**Exercise:** Your task is to retype each line of the data below exactly.

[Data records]
====
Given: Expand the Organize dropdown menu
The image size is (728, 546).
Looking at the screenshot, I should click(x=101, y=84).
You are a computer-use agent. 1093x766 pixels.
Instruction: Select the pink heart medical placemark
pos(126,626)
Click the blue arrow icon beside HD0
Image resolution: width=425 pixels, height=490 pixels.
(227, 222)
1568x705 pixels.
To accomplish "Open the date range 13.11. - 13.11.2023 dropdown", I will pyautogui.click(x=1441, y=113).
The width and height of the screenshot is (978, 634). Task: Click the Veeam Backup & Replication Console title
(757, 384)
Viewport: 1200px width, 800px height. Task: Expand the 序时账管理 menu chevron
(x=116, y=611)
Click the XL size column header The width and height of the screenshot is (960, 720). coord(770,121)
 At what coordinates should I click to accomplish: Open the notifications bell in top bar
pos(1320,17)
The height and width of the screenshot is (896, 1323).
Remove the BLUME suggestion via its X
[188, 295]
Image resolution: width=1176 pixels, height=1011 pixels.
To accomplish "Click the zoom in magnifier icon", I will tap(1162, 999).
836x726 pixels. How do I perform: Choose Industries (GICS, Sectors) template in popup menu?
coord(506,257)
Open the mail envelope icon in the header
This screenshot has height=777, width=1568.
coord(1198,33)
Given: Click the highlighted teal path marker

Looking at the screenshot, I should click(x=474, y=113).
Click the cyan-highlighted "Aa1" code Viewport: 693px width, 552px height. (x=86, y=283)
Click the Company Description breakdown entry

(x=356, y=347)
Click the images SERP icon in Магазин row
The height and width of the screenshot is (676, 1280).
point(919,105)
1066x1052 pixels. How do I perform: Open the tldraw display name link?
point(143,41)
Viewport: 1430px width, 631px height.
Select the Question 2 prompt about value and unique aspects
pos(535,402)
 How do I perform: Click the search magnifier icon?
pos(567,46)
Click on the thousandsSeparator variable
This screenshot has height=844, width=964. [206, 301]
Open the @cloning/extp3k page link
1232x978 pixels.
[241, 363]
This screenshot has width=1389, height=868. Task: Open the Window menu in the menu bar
====
**Task solution:**
Given: Expand the Organize dropdown menu
The image size is (728, 546).
Looking at the screenshot, I should click(x=101, y=84).
You are a computer-use agent. 1093x766 pixels.
Instruction: Select the pink heart medical placemark
pos(126,626)
Click the blue arrow icon beside HD0
Image resolution: width=425 pixels, height=490 pixels.
(227, 222)
1568x705 pixels.
To accomplish "Open the date range 13.11. - 13.11.2023 dropdown", I will pyautogui.click(x=1441, y=113).
The width and height of the screenshot is (978, 634). Task: Click the Veeam Backup & Replication Console title
(757, 384)
Viewport: 1200px width, 800px height. Task: Expand the 序时账管理 menu chevron
(x=116, y=611)
Click the XL size column header The width and height of the screenshot is (960, 720). coord(770,121)
 At what coordinates should I click to accomplish: Open the notifications bell in top bar
pos(1320,17)
The height and width of the screenshot is (896, 1323).
Remove the BLUME suggestion via its X
[188, 295]
Image resolution: width=1176 pixels, height=1011 pixels.
To accomplish "Click the zoom in magnifier icon", I will tap(1162, 999).
836x726 pixels. How do I perform: Choose Industries (GICS, Sectors) template in popup menu?
coord(506,257)
Open the mail envelope icon in the header
This screenshot has height=777, width=1568.
coord(1198,33)
Given: Click the highlighted teal path marker

Looking at the screenshot, I should click(x=474, y=113).
Click the cyan-highlighted "Aa1" code Viewport: 693px width, 552px height. (x=86, y=283)
Click the Company Description breakdown entry

(x=356, y=347)
Click the images SERP icon in Магазин row
The height and width of the screenshot is (676, 1280).
point(919,105)
1066x1052 pixels. How do I perform: Open the tldraw display name link?
point(143,41)
Viewport: 1430px width, 631px height.
Select the Question 2 prompt about value and unique aspects
pos(535,402)
 How do I perform: Click the search magnifier icon?
pos(567,46)
Click on the thousandsSeparator variable
This screenshot has height=844, width=964. [206, 301]
Open the @cloning/extp3k page link
1232x978 pixels.
[241, 363]
This screenshot has width=1389, height=868. Task: Open the Window menu in the menu bar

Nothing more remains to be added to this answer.